More generally, let $d$ be any positive integer. Then by the same reasoning all but finitely many primes must lie in one of the $\varphi(d)$ reduced residue classes modulo $d$. Since there are $d$ residue classes modulo $d$ in all, this shows that the "probability" that a large number is prime is at most $\frac{\varphi(d)}{d}$. It is not hard to show that for all $\epsilon > 0$, there exists $N \in \mathbb{Z}^+$ such that $\frac{\varphi(d)}{d} < \epsilon$. This shows that the "probability that a large number is prime" is zero -- or, when this probability business is made rigorous by recasting it in terms of density -- that the prime numbers have zero density inside the positive integers:

$\lim_{n \rightarrow \infty} \frac{ \pi(n)}{n} = 0$.

(This is a weak consequence of the Prime Number Theorem, but as we saw, one certainly need not know PNT in order to prove it.)
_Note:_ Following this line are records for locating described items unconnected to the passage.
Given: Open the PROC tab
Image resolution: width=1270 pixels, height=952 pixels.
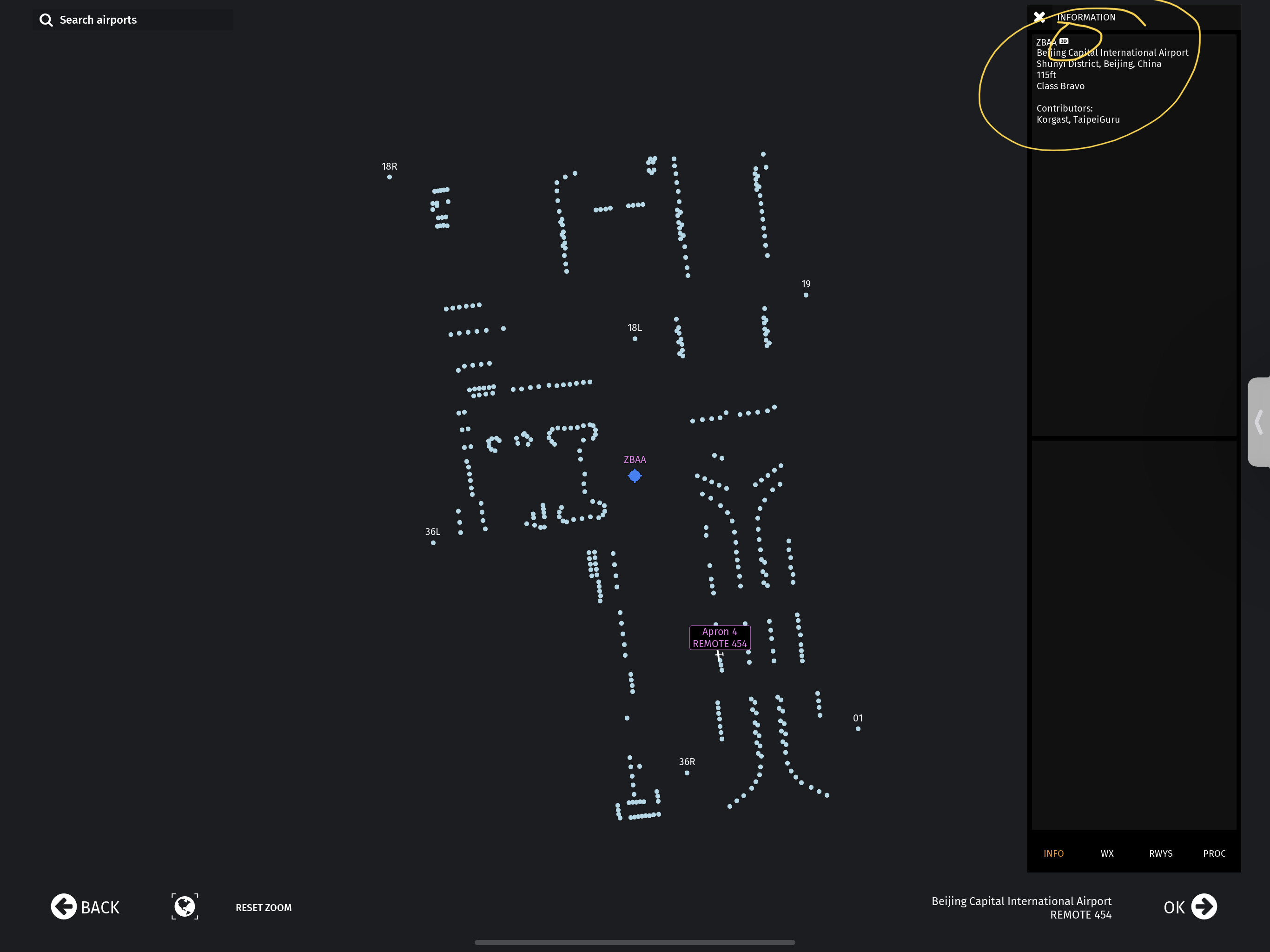Looking at the screenshot, I should pyautogui.click(x=1214, y=853).
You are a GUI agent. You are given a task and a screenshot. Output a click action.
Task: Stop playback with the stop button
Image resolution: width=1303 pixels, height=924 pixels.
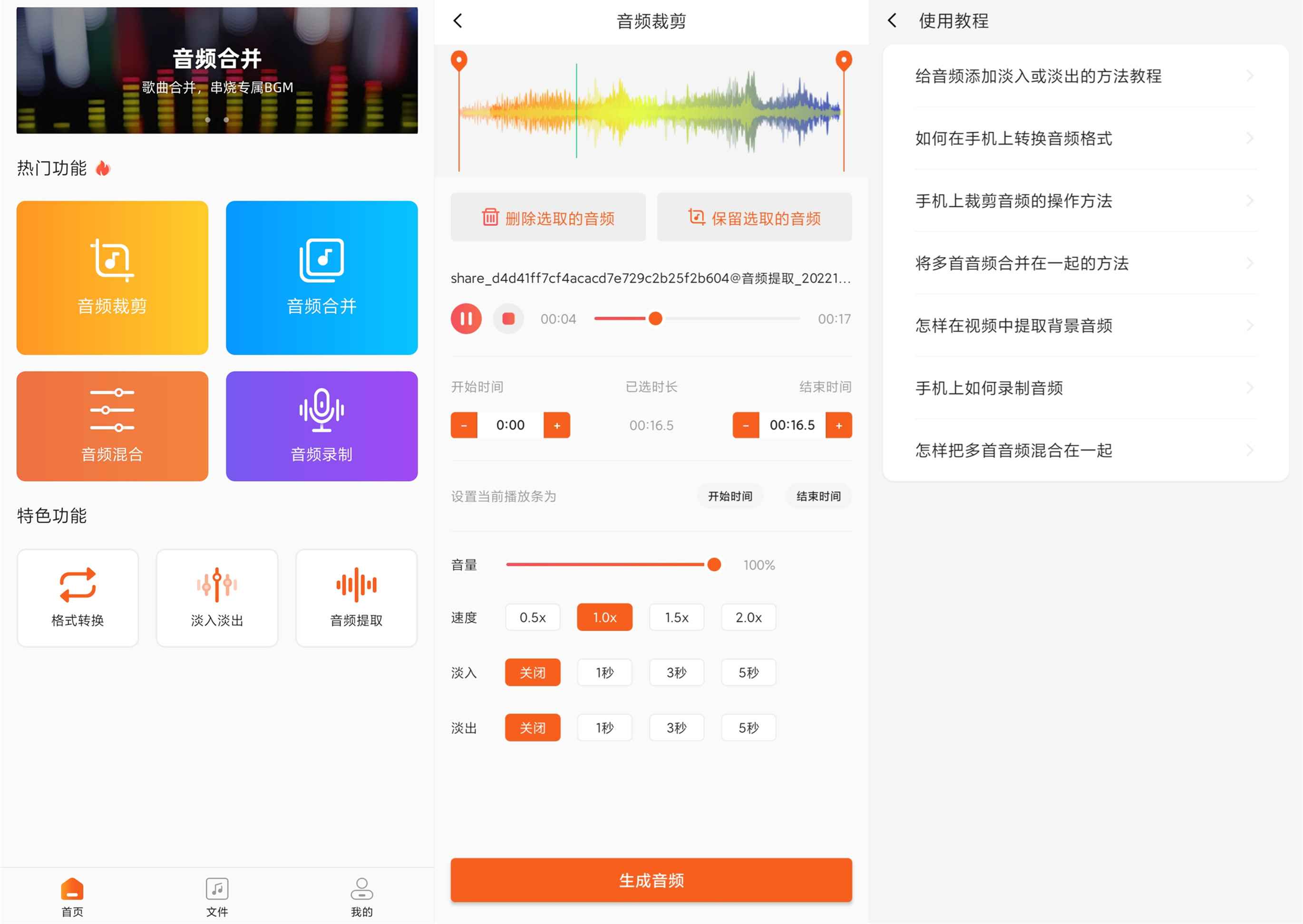click(x=508, y=318)
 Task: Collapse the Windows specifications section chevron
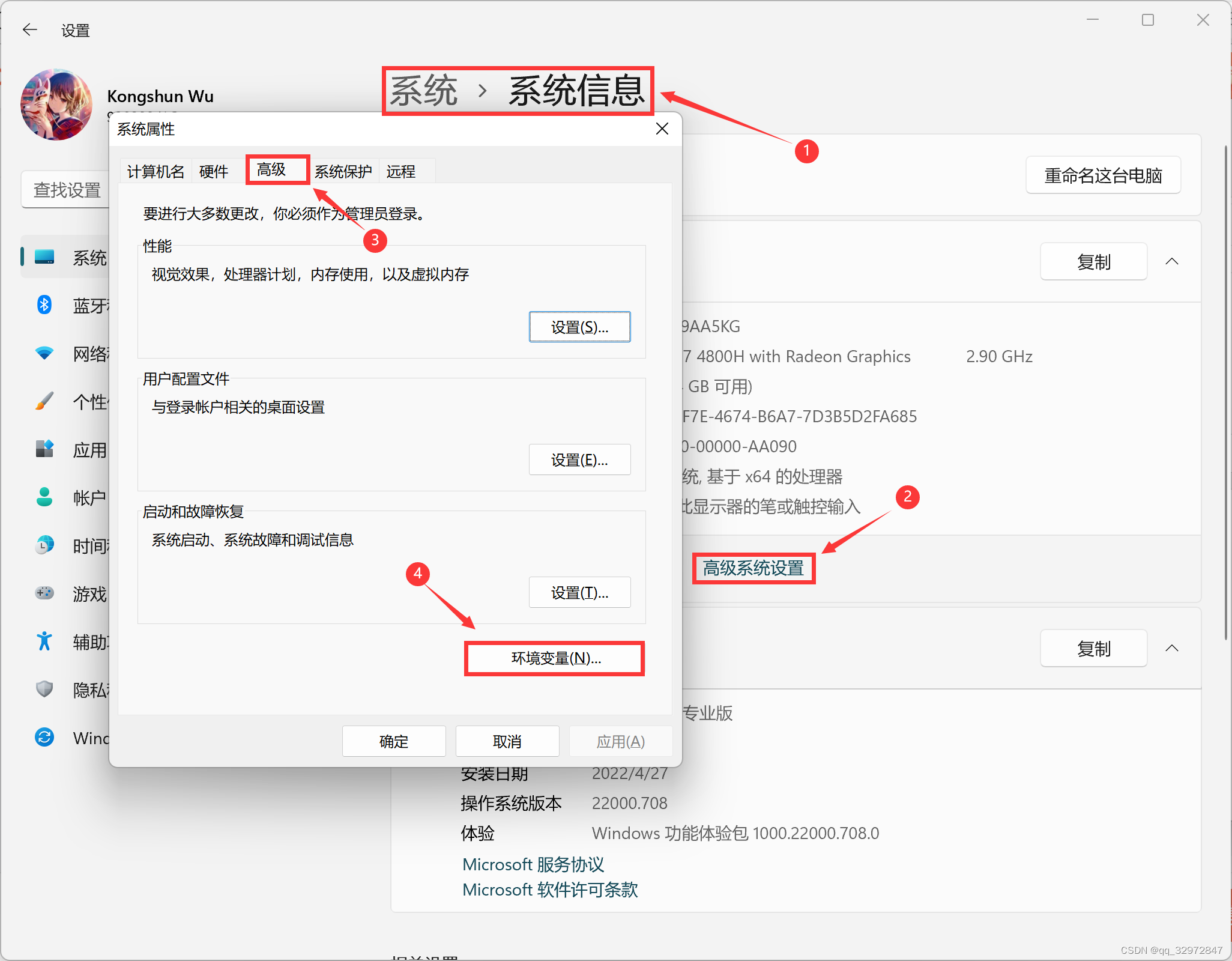(1171, 648)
This argument is given in $\S 3$ of these notes from an undergraduate number theory course. The argument seems not to be entirely standard, but I think it is an appealingly direct way to show that the primes have density zero. There is also a funny irony here in that the way to see the above claim about the $\varphi$ function is to take $N = p_1 \cdots p_k$ for large $k$ (the argument is given in $\S 3$ of this other handout). Thus, in order to show that the primes have density zero, we are using the fact that there are infinitely many of them. Well, if we happened not to know that, then we would divide the proof into two cases: in case there were only finitely many primes, their density would clearly be zero!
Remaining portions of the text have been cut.